Down the road, Kathleen saw trees swaying and toppling over. The tall poplar in her own front yard swerved unsteadily. As she looked up in the sky, the clouds split in halves, then in quarters, some of them reaching long fingers down to tear up the earth in great furrows. All through the island town the sound of animals braying in the night mixed with the whistling and shucking sounds of houses coming apart. Splinters of glass, uprooted plants, birds’ nests, shredded flags and mailboxes danced above her head in miniature whirlpools.
That night, the last night of summer, the wind ripped through the island town. Abilene, smelling the change, rose from her mother’s bed. She took off her red velvet dress and unpinned her cloth diaper, tossing the sullied clothes out the bedroom window, sighing as she watched them fly about in the whipping air.
She moved silently out of her mother’s bedroom, passing Jeremy’s locked door. She stopped for a moment, reaching out to touch the handle. Then she climbed down the stairs and out the front door, her bare feet leaving no trace.
The road was empty as Abilene walked out of town. With every heave of her chest, the wind tore the clapboard off the houses, and made spider cracks in plaster walls. As tears formed crystal loops under her eyes, hail came down in egg-sized masses, pulverizing the fields, destroying all the summer crops. Abilene shook her long locks, and snow fell on the flowers decorating the islanders’ pathways and windowsills.
She twisted her strong hair around her fingers and the doctor’s body jackknifed in his bed, waking him from his sleep -- the harder she twisted, the more he screamed, until his face turned white.

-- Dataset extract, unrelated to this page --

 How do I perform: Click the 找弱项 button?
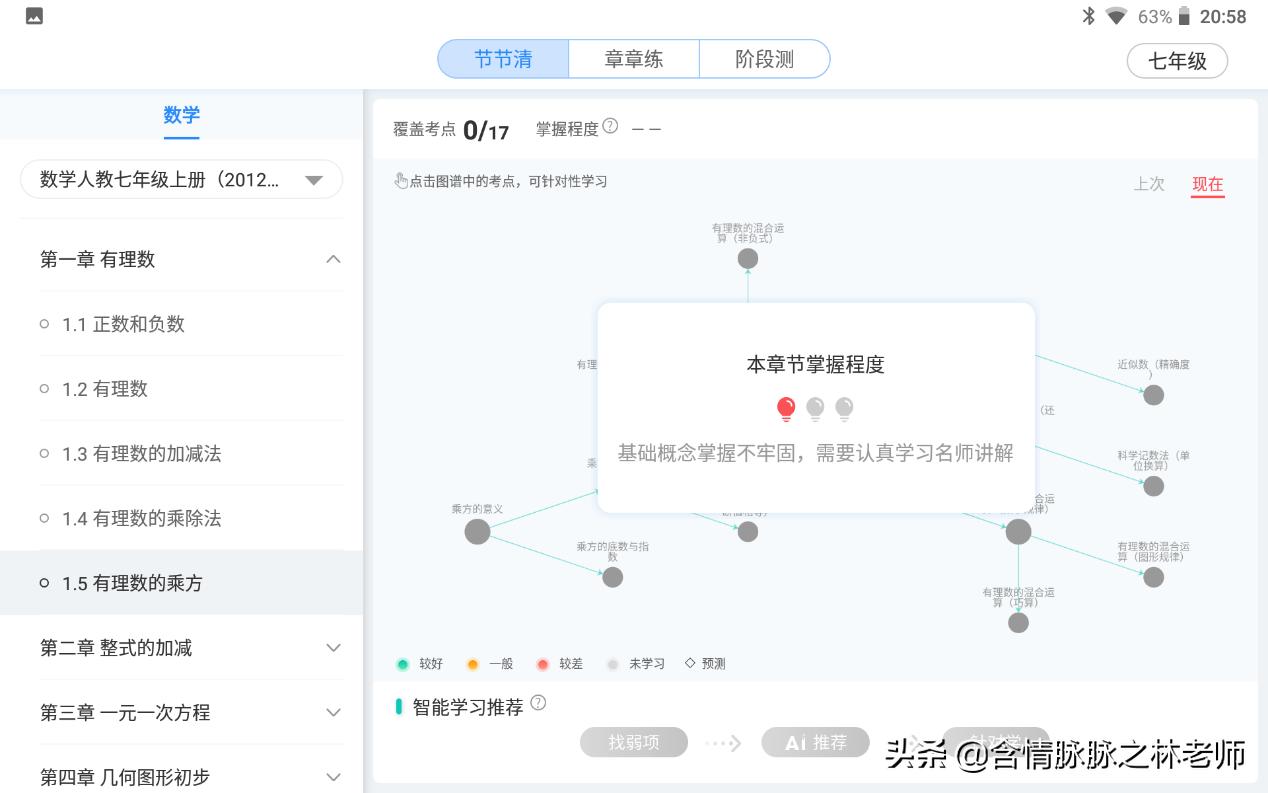point(634,742)

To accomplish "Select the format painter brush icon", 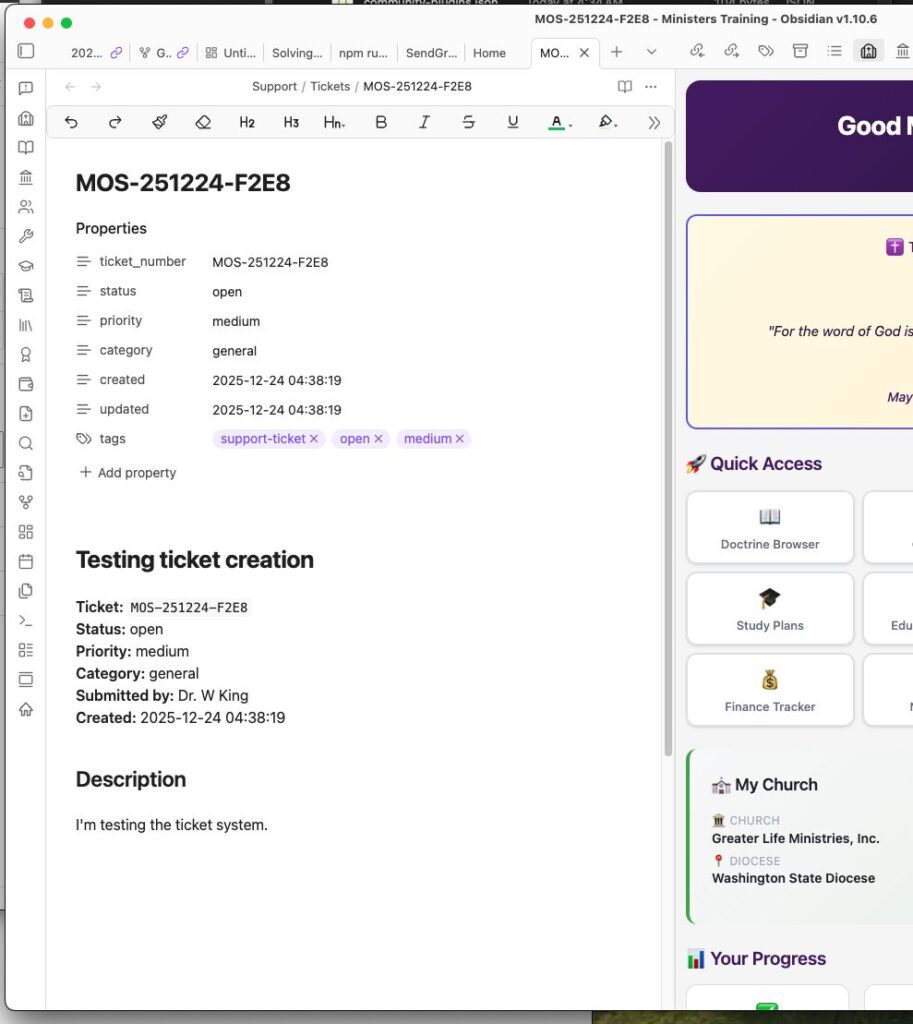I will click(159, 122).
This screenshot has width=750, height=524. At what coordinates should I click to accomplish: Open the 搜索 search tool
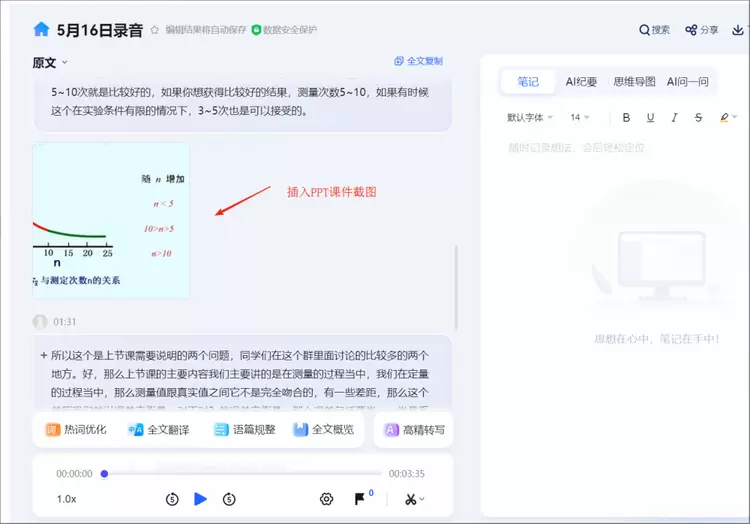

Abilene opened her mouth and released a piercing moan that shot straight above the clouds, and traveled as lightning. With a final shake of her head, the lightning surged and struck her mother’s farmhouse straight through the center. The windows crashed outwards, in a splintering wave of glass that cascaded over the front lawn, descending on top of Kathleen in a grave of limpid snow.
The next morning the islanders awoke to survey the damage. Aunt Ethel came by Kathleen’s house to check on her sister and her nephew Jeremy. What she saw when she turned up the cement path was a stunning pattern of light and prisms, suspended in midair, and blanketing the ground. Millions of tiny pieces of glass had been trapped in the layers of cobwebs strung between the trees, and now they all shined so brightly, it was blinding to see.